Problem to work on — All lines from the one holding "Select the 固定间隔 radio under 信号执行" through the last line of the entries below must be transcribed exactly, and no others. Pictures do not go in.
______
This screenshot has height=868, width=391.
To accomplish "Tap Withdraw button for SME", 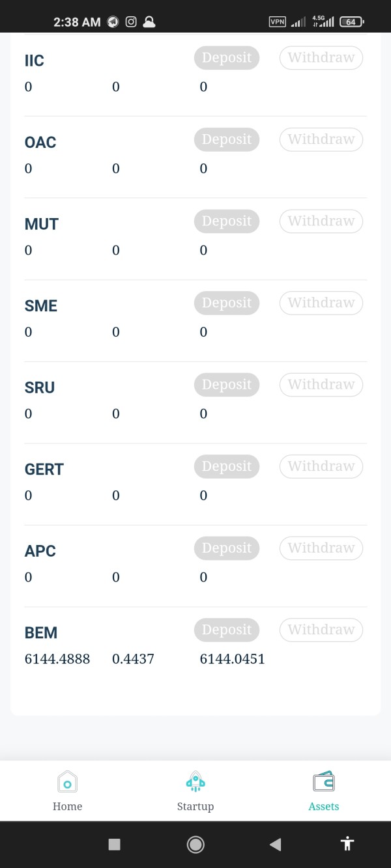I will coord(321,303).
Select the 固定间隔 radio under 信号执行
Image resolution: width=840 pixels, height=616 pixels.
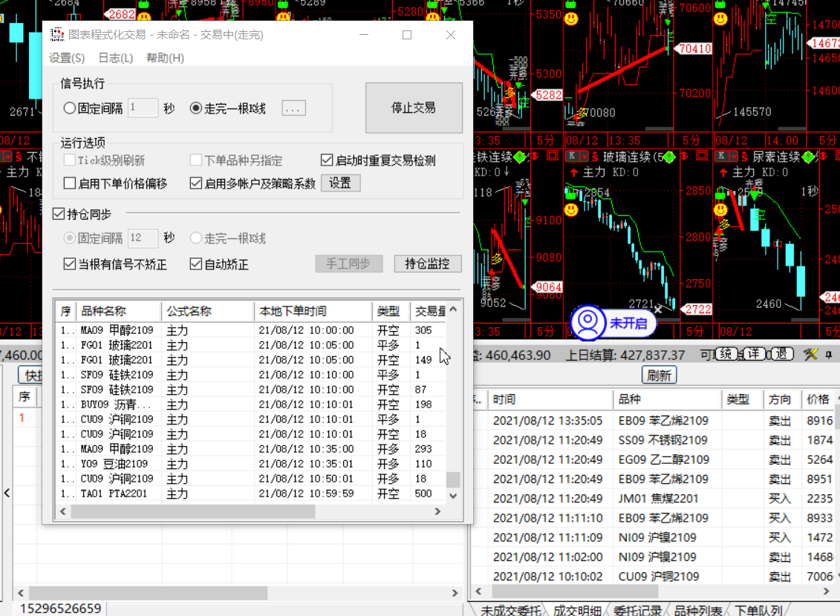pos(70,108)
______
Your solution —
Select the 固定间隔 radio under 信号执行
Image resolution: width=840 pixels, height=616 pixels.
pos(70,108)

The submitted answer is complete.